To make these abstract concepts clearer, here is some sample output:
Program Version: 10.1a 64 bit nodelocalmm Microsoft Windows 7 Professional 6.1.7601 CPU=8664 Level=6 Rev=1A05 Logical processors=8 Physical processor cores=4 Running 1 simulation using 1 thread... Run 1: 119.1s of simulation in 20.0s of real time Run 2: 119.4s of simulation in 20.0s of real time Run 3: 118.0s of simulation in 20.0s of real time ----------------------------------- Best time 119.4s Average time 118.8s Running 2 simulations using 2 threads... Run 1: 214.4s of simulation in 20.0s of real time Run 2: 217.4s of simulation in 20.0s of real time Run 3: 221.2s of simulation in 20.0s of real time ----------------------------------- Best time 221.2s Average time 217.7s Theoretical peak scaling 2.00 Actual scaling 1.85 Running 4 simulations using 4 threads... Run 1: 384.8s of simulation in 20.0s of real time Run 2: 391.1s of simulation in 20.0s of real time Run 3: 395.1s of simulation in 20.0s of real time ----------------------------------- Best time 395.1s Average time 390.3s Theoretical peak scaling 4.00 Actual scaling 3.31 Running 8 simulations using 8 threads... Run 1: 646.3s of simulation in 20.0s of real time Run 2: 627.2s of simulation in 20.0s of real time Run 3: 659.8s of simulation in 20.0s of real time ----------------------------------- Best time 659.8s Average time 644.4s Theoretical peak scaling 8.00 Actual scaling 5.53 ----------------------------------- Throughput for 8 cores 659.8s -----------------------------------
Note that as thread count increases, the simulation time, or throughput, also increases. In an ideal world, two threads would have twice the throughput as a single thread. That theoretical limit is known as linear scaling. However, due to multi-threading overheads, the scaling is not linear and the benchmark program reports the actual scaling that is achieved.
The reporting of scaling can be used to diagnose a machine whose memory and chipset are holding back the processors. Higher specification chipsets will achieve higher levels of scaling. However, even the very best chipsets will not achieve linear scaling.

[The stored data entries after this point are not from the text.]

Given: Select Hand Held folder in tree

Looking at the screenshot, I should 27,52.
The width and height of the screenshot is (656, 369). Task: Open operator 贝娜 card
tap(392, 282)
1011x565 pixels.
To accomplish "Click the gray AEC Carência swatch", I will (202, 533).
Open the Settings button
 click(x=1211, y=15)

Another factor that can be observed with the reported scaling values is the performance of chips that have two logical processors per core. In our experience, such architectures are beneficial to throughput. Although the scaling level achieved is typically well short of linear, the throughput is increased when using these logical processors.
The bottom line figure from the benchmark program is the final reported value, the throughput for N cores, where N is the total number of logical cores. In the sample output above that is the value of 659.8s. When comparing one machine against another, it is this value that should be used in the comparison. This value is the best indicator of OrcaFlex analysis throughput.

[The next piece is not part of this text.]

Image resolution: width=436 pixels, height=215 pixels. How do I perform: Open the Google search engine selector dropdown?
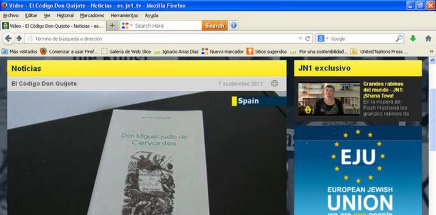[x=323, y=38]
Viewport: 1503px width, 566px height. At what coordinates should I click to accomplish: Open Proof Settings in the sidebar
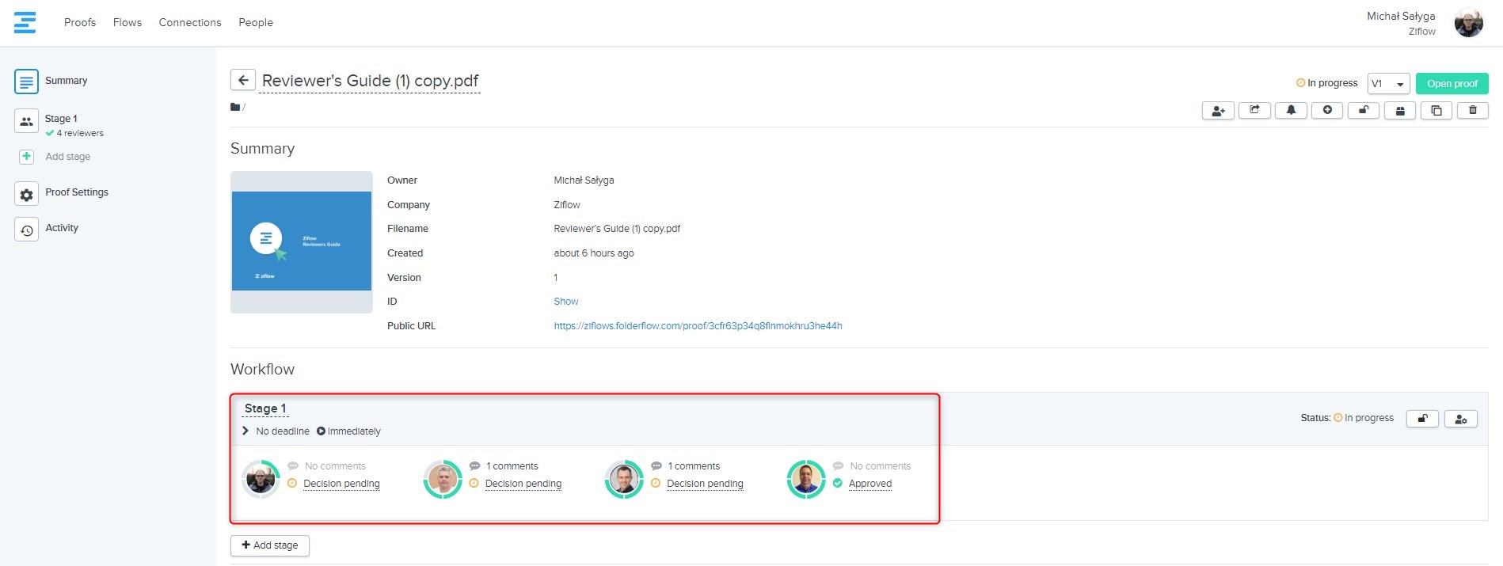(77, 192)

So, for example, suppose you compared an 8 core machine against a 16 core machine. If the 8 core machine reported a throughput of 700s, and the 16 core machine had a throughput of 800s, the 16 core machine should be preferred. Continuing this hypothetrical example, the 16 core machine with a throughput only 12% greater than an 8 core machine is probably slower at running individual simulations than the 8 core machine. But because the 16 core machine will achieve a greater overall throughput it is likely the better choice.

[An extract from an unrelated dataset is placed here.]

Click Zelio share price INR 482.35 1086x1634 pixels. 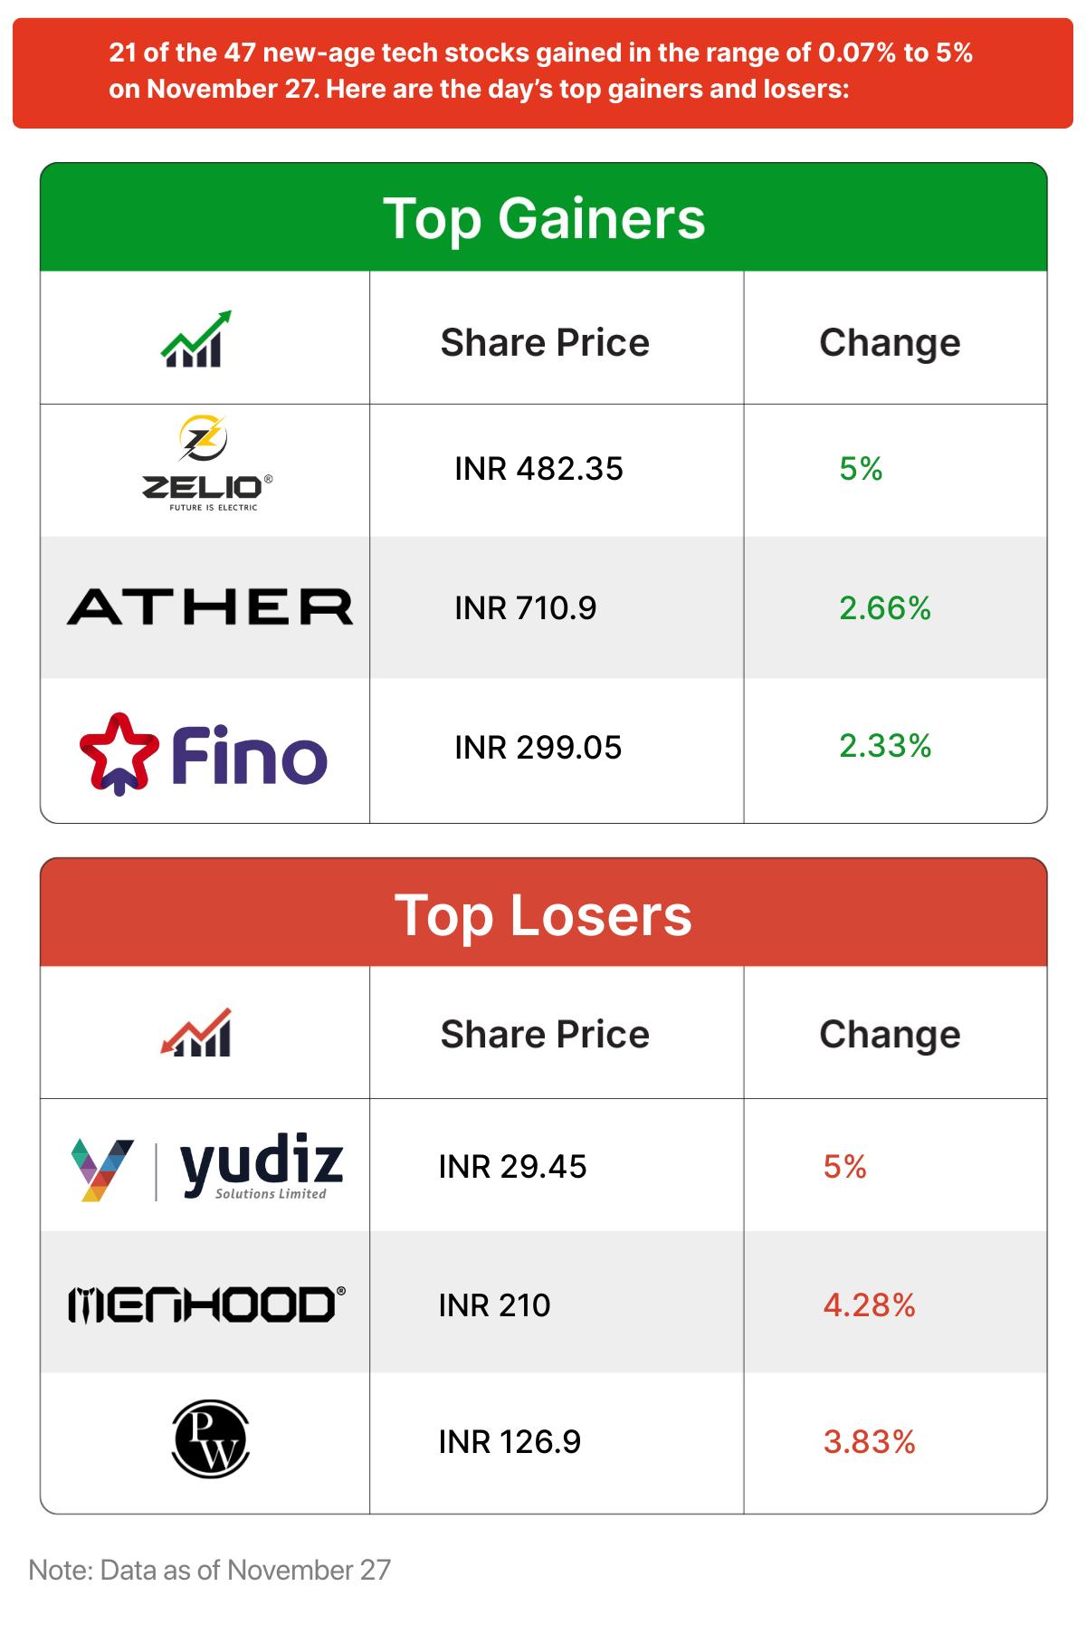click(x=538, y=469)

The advice above is based on the assumption that your use of OrcaFlex involves running large numbers of simulations. If your typical use involves analysing one model at a time, then you should consider a diagnostic that more closely matches your usage scenario. That said, the overwhelming majority of intensive OrcaFlex use will involve large numbers of distinct simulations so we do believe that the benchmark program will prove accurate.